In his blog on the Huffington Post- the Hip Hop producer voices support for Jay-Z's decision not to sell his latest album on iTunes because iTunes allows you to purchase the music by the track.
Fair enough.
Every artist can sell their art any way they want. Jay-Z contends, much like Ruiner Severhead, that his album is a concept album - designed to be listened to all the way through - not in pieces.
But in his defense of Jay-Z and subsequent slamming of iTunes for allowing "by the track" sales - Jermaine reveals the TRUE problem he has with "by the track" sales -
Back in the day when people were excited about a record coming out we'd put out a single to get the ball going and if we sold a lot of singles that was an indication we'd sell a lot of albums. But we'd cut the single off a few weeks before the album came out to get people to wait and let the excitement build. When I put out Kris Kross we did that. We sold two million singles, then we stopped. Eventually we sold eight million albums!

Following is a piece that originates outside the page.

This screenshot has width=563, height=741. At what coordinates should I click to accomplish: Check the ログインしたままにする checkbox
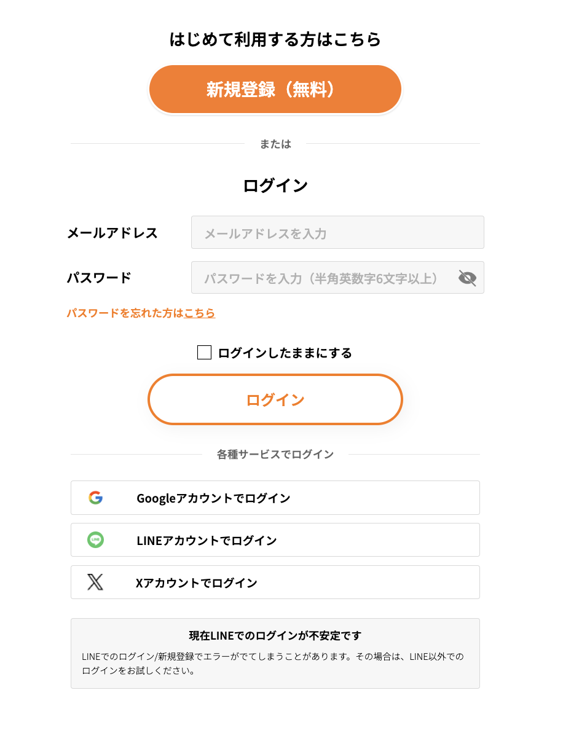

Way to keep it about the "art" Jermaine. Geeze.
So let's parse this a bit. "People were excited about a record coming out."
Sure - because with the million dollar promo budget you could hype the thing all over hell based on 1 or 2 songs and then charge $15.99 for the "album" that no one had even heard.
So classic. No wonder people feel justified in "stealing" music. The entire music cartel was engaged in this kind of manipulation. It seemed normal because everyone was doing it and there was no choice.
If you wanted to own the 1 or 2 new songs being hyped - you had to pony up $15.99 for the whole album. Most of the time - the rest of the album blew wicked hangin massive wang bags. But you didn't learn that unitl AFTER you gave Jermaine Dupri $15.99!
No wonder drug dealers like 50 Cent stopped dealing and started rapping. Business is good!
With "by the track sales" where listeners can determine what's worth paying for - they're only buying the songs they like. So now the "album" that used to bring in $15.99 is only tossing off about 2 bucks in singles sales.
Jermain laments -
Soulja Boy sold almost 4 million singles and only 300,000 albums!
That's because people are able to sample the rest of the tracks on the album and found most of them sucked, so they didn't buy the album.
To which Jermaine astonishingly replies -
We let the consumer have too much of what they want, too soon, and we hurt ourselves.
HA! Yes Jermaine - it would have been great had you been able to continue hurting consumers by making them pay $15.99 for albums when they really only wanted 1 or 2 songs. Perhaps you could try writing better songs? Or did you not want to "waste" hit songs by putting too many on a single album.
BTW - Jermaine, you didn't LET the consumer have too much. They took it the minute they were liberated from your coercive control.
mp3 liberated the music from little plastic discs and Napster/ high speed internet liberated music aquisition from the retail space.
The subsequent behavior illustrated people's TRUE desired relationship to music. They didn't really listen to entire albums - they had only been buying them because they HAD to.
In the end - it appears that unlike the mighty Ruiner Severhead, Jermaine Dupri isn't really concerned about "art" or the loss of the "concept" album - he just wants to get back to the business that made him rich - selling singles packaged as albums for $15.99 each.